Entries for locating words and elements
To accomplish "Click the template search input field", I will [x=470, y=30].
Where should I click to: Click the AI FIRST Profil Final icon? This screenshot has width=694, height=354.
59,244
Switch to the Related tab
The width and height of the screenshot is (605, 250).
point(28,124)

#### What the task requires:
Reproduce each of the lines above exactly, with nothing changed.

#### Task output:
To accomplish "Click the template search input field", I will [x=470, y=30].
Where should I click to: Click the AI FIRST Profil Final icon? This screenshot has width=694, height=354.
59,244
Switch to the Related tab
The width and height of the screenshot is (605, 250).
point(28,124)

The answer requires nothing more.